■ RECORDS FOR THIS EXERCISE
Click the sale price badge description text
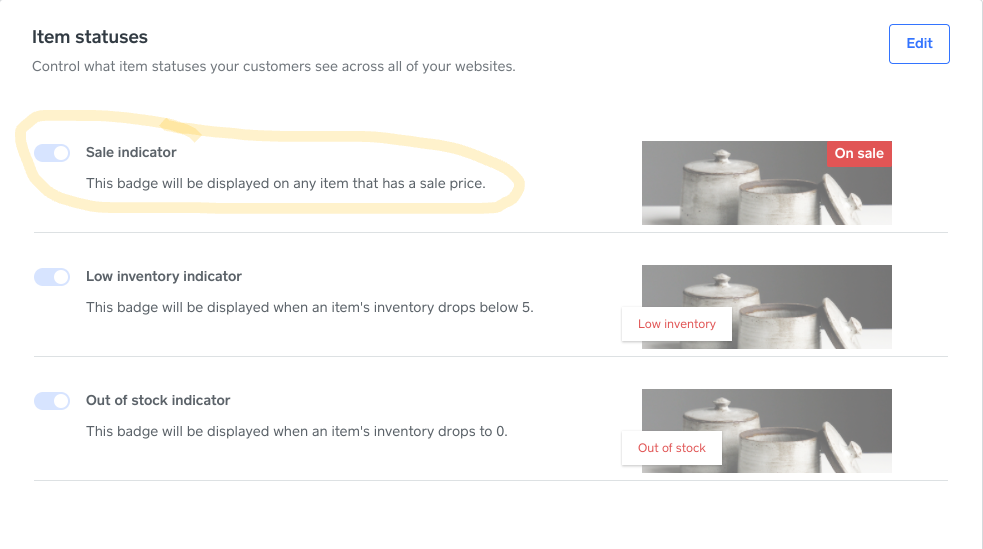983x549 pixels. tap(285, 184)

---

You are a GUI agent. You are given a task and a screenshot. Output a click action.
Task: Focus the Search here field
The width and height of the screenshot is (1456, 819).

■ WHAT NEEDS TO BE DONE
Copy out the stretch of material from the line containing "You are a GUI" through the line containing "The width and", swapping "click action" for "tap action" and changing nothing else.

■ ANSWER TO THE EXERCISE
You are a GUI agent. You are given a task and a screenshot. Output a tap action.
Task: Focus the Search here field
The width and height of the screenshot is (1456, 819).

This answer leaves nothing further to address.